132. Having quashed the sentence imposed by the sentencing judge at first instance we must now proceed to a resentencing.
Resentencing
133. Taking into account all the circumstances of the appellant's overall offending, we believe the appropriate overall global post mitigation sentence, taking into account the totality principle, should be a cumulative 10.5 years' imprisonment. As the sentence imposed on Bill No. 159/2020 is not before us, and approaching the matter on the basis that the sentence in that case represents an effective 8-year custodial sentence, the appropriate sentence in this case should be a consecutive global post-mitigation sentence of 2.5 years' imprisonment.
134. To give effect to this, the global sentence will be structured as follows. We nominate headline sentences of 2.5 years' (30 months') imprisonment for all individual indecent assault offences to which the appellant pleaded guilty and where the maximum penalty was 5 years' imprisonment (i.e., for offences committed prior to the 6th of June 1981, being the operative date. This would apply to counts no's 1, 2, 8, 11, 12 and 13 on Bill No 1320/2022); and 5 years' (60 months') imprisonment for all individual indecent assault / sexual assault offences to which the appellant pleaded guilty where the maximum penalty was 10 years' imprisonment (i.e., for offences from the 6th of June 1981 onwards, being counts no's 1 to 4 on Bill No 1581/2022 ,and counts no's 14, 15, 16, 17, 18 19, 20, 21, 22, 23, 28, 29, 30, 34, 41, 42, and 49 on Bill No 1320/2022).
135. . From these figures we will discount by 15 months in the case of the lower sentences (9 months for mitigating factors excluding age and health, and a further 6 months for the age and health factors); and by 30 months in the case of the higher sentences (18 months for mitigating factors excluding age and health, and a further 12 months for the age and health factors).

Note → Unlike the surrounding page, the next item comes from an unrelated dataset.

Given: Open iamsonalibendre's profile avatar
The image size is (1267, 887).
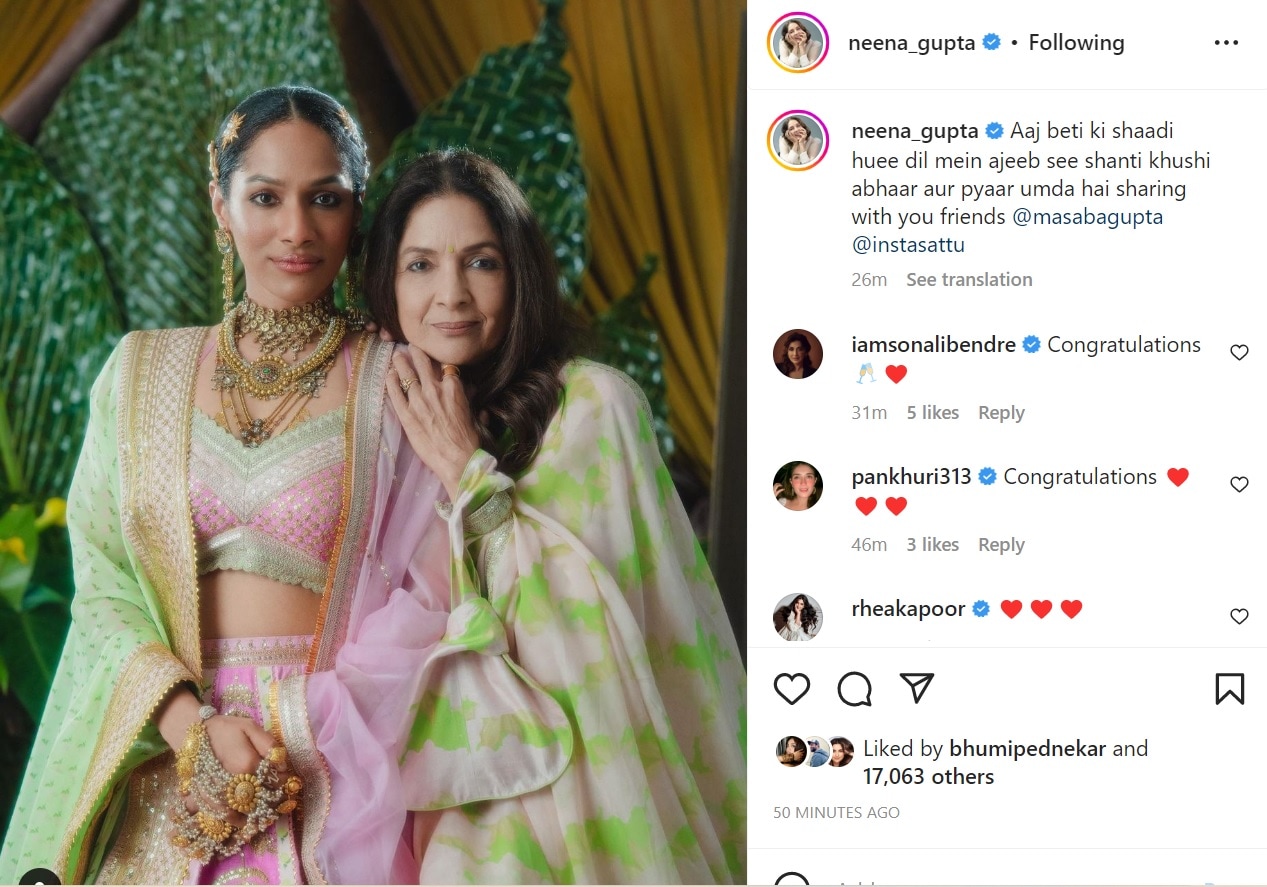Looking at the screenshot, I should pyautogui.click(x=798, y=354).
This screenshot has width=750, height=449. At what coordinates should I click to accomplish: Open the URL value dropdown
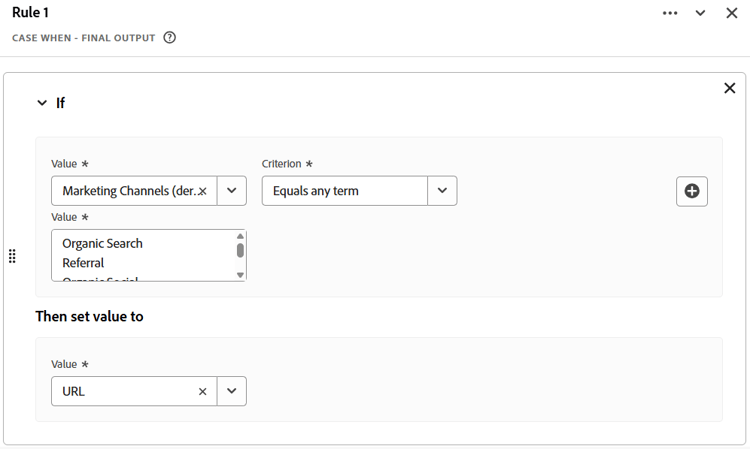pos(232,391)
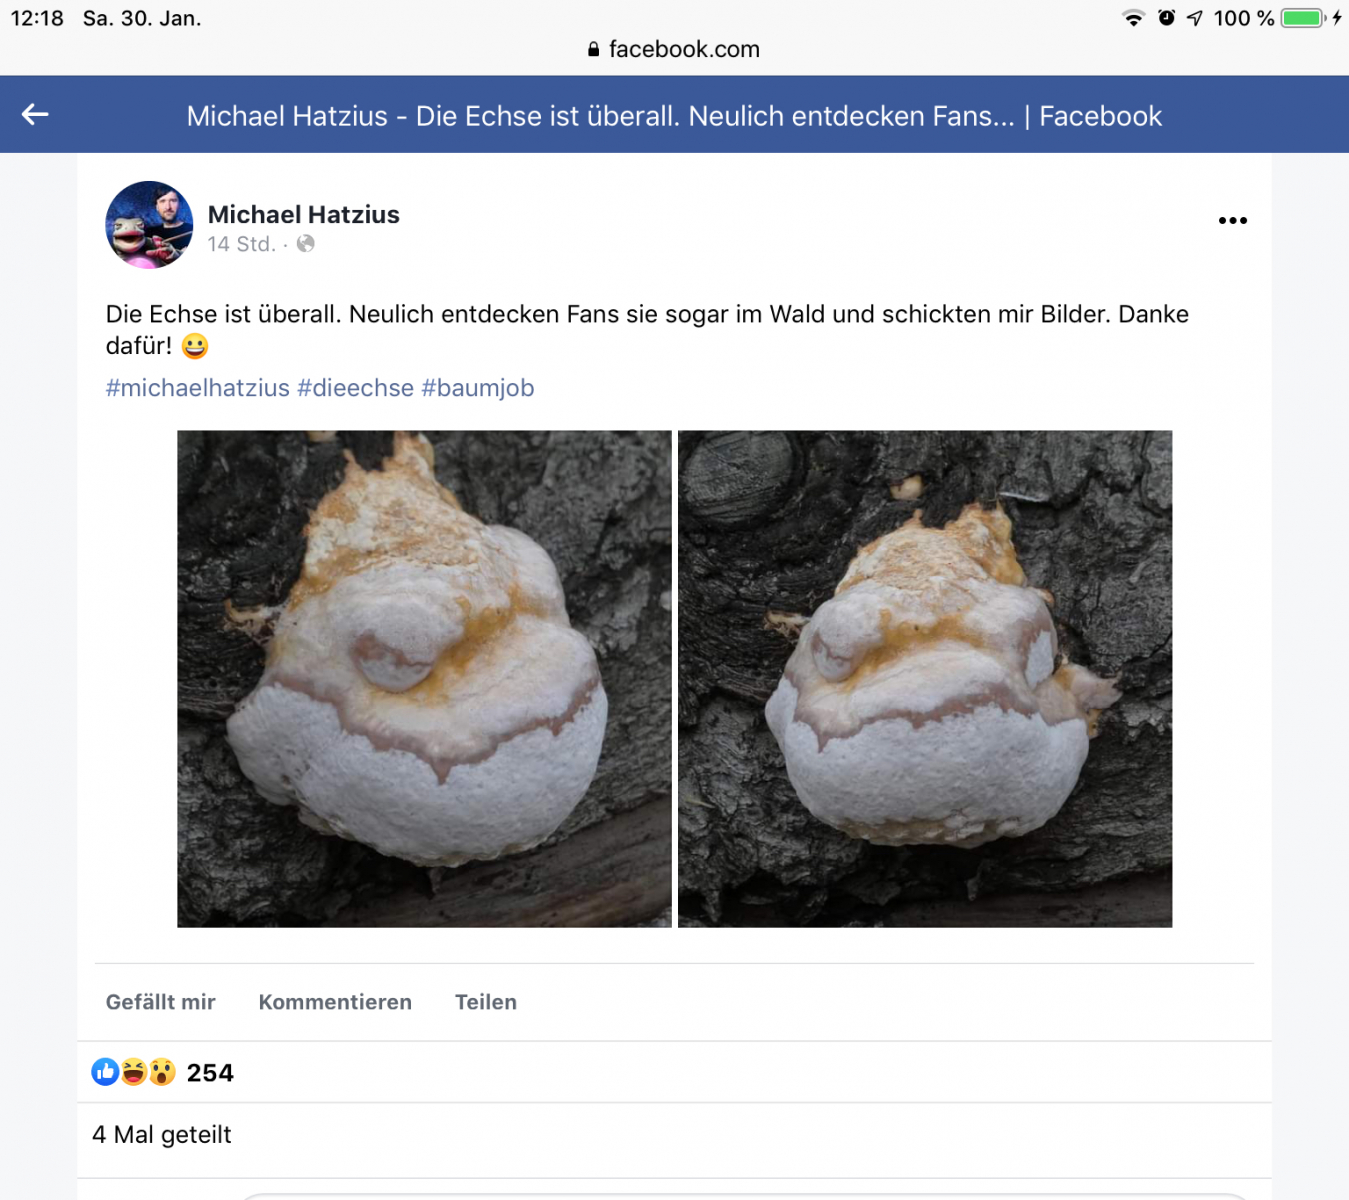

Accordingly, there will be post mitigation sentences of 15 months' imprisonment in the case of the offences subject to the lower potential maximum penalty and 30 months' imprisonment in the case of the offences subject to the higher potential maximum penalty. All sentences to be served concurrently inter se, but consecutive to the effective eight-year custodial term imposed in respect of the offences on Bill No 159/2020.